Sunday night my sister and brother in-law, who observe Shabbat, came to the hospital. They told me how big of a mitzvah it was that I spent the nights there and described the traditional Jewish view of what happens to a person after they die. I found it interesting that our good deeds in this world could help propel Adam's soul higher up in heaven. It partially explained that odd connection I experienced to my brother as I sat outside the morgue.

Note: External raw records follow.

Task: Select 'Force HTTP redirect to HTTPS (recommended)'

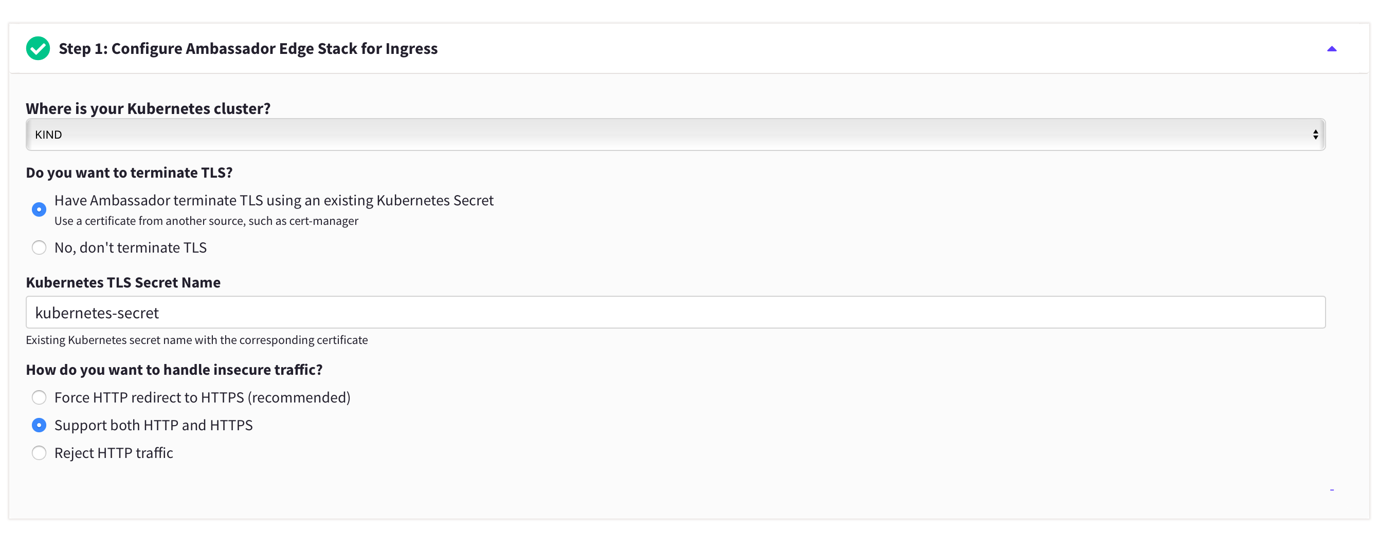Action: [x=39, y=397]
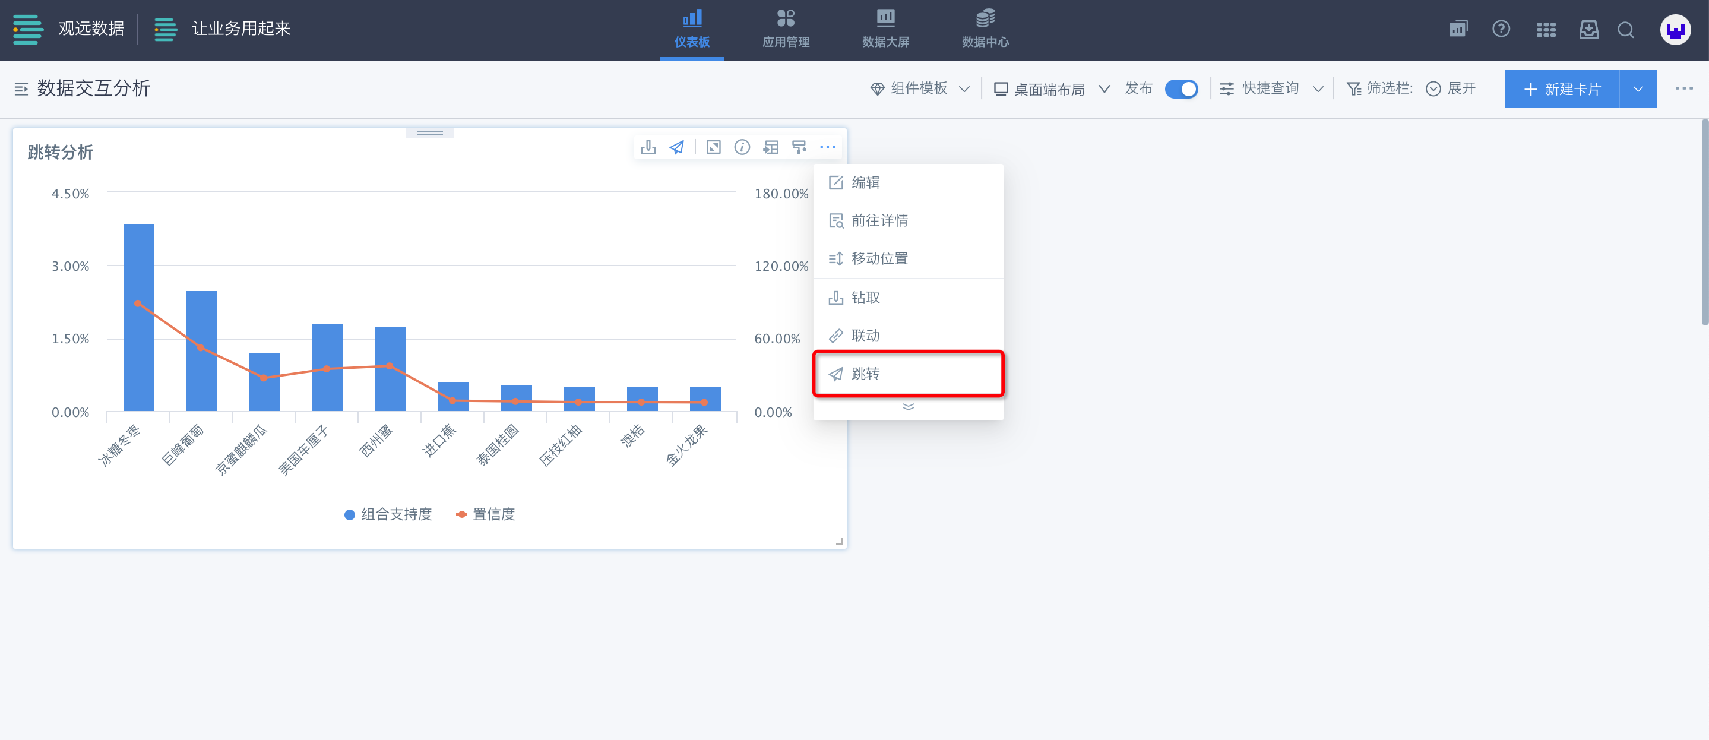Click the info icon on the card toolbar
The height and width of the screenshot is (740, 1709).
[x=742, y=147]
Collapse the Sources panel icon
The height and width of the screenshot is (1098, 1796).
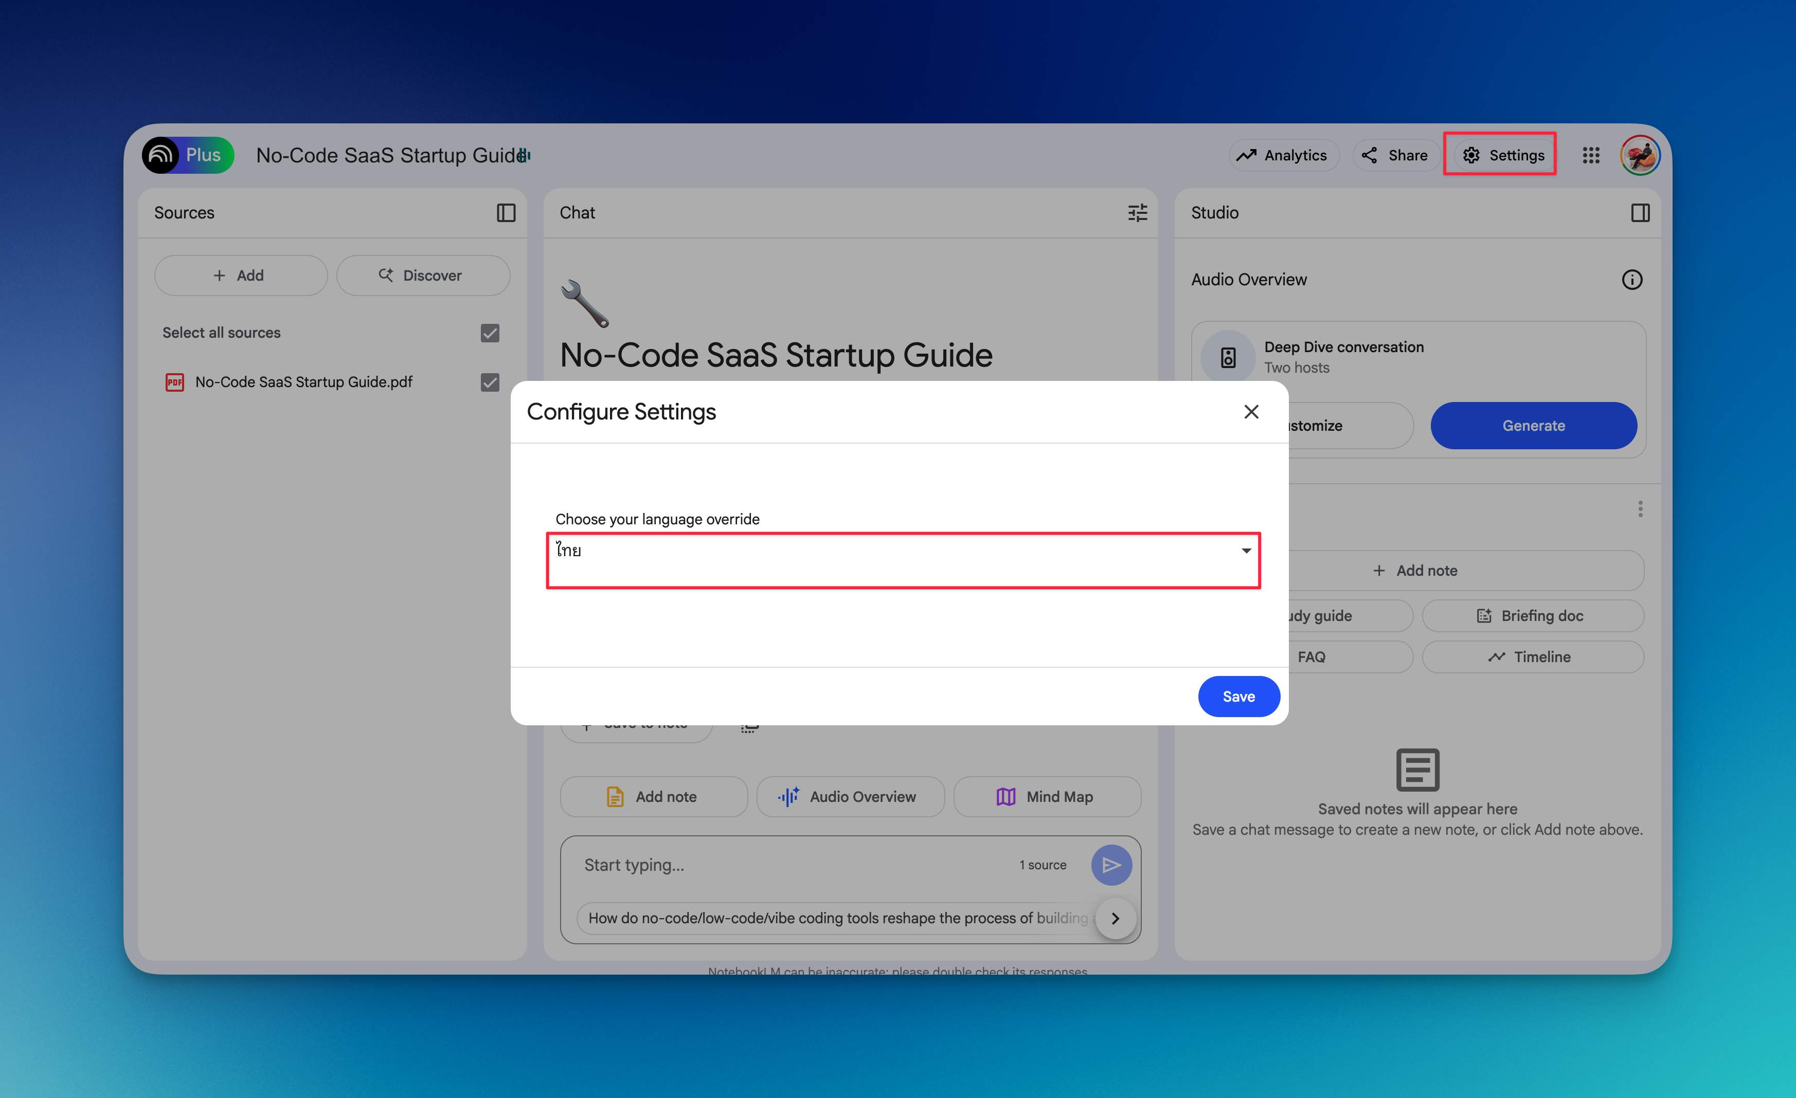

They gave me a rundown of the funeral, the shiva and the Shloshim, the 30-day mourning period where I would go to synagogue every day to recite the mourners’ Kaddish. No hanging out with friends, no music, no movies, completely engulfing myself in the grieving process. If this would somehow help my brother’s soul get as high as it could go, I was all in. Little did I know the profound effect it would have on me.

Adam in Israel

It was a sad time but something unexpected began to coalesce: I started feeling spiritually connected. I went to my sister's house every Friday night for Shabbat dinner. My brother-in-law and I would go shul and then head back to their place for a beautiful meal where we would spend hours discussing meaningful topics, exploring the purpose of life and reading about practical ways to refine our character traits. Occasionally they would have a Rabbi over and I would bombard him with my questions. I experienced moments of that same spiritual connection I had felt in the morgue and throughout the shiva.

Rabbi Chaim Hildeshaim with my brother
two days before his death

Eight months later I went to Israel for the first time on a Birthright trip. I began to feel a pride in my Judaism in a way that I had never felt before. The land, the people, the food, the music. My preconceived notions about Jews and Judaism quickly vanished.

After two months in Israel, with a one month stay in South East Asia, my visa was expiring and it was time to head back home. But a flame was lit in my heart. I knew I had to come back to Israel, and I felt a massive urge to help other young Jewish Canadians take pride in their Judaism regardless of how Jewish they felt. I decided the best way to do that was by leading the same trip that fostered that love for Israel and Judaism in me. I became a Birthright madrich.

This past summer I had a blast leading my first birthright trip, followed by a month in Tel Aviv. Then I made my way to Jerusalem to check out some classes at Aish. My Jewish pride was growing but I still viewed Judaism as a religion like any other, it just happened to be the one I was born into. Aish was having their monthly Discovery Seminar that delves into the question: Is God the author of the Torah? Not only were they claiming that Judaism is different than every other religion, but the religion itself demands that one build a rational basis for belief. No blind leaps of faith here.

The classes spoke to me and I was intrigued. I decided I owed it to myself and my commitment to seek truth to stick around longer and learn more about my heritage. At Aish I spend my days with a group of diverse and amazing guys passionately arguing, learning and deepening my understanding about the meaning of life. I don’t know where exactly I’m headed with all this, but I’m enjoying the journey.

Me battling things out at Aish HaTorah

Losing a close sibling has a massive potential for spinning one's life into chaos and friction. Looking back at the last two years in the midst of all the grief, pain and discordant notes caused by the death of my brother, something surprising emerged from the chaos: a newfound sense of harmony and peace.

Like symphony that weaves together a whirlwind of competing instruments and sounds, I can see how my responses to Adam’s death resulted in me being here, living in Jerusalem’s Old City, forging my personal connection to God and Judaism, and learning so much about myself. And in this magical place where Heaven and earth kiss, I can sometimes feel my brother watching me, rooting for me, and I hope gratified by the choices I’m making.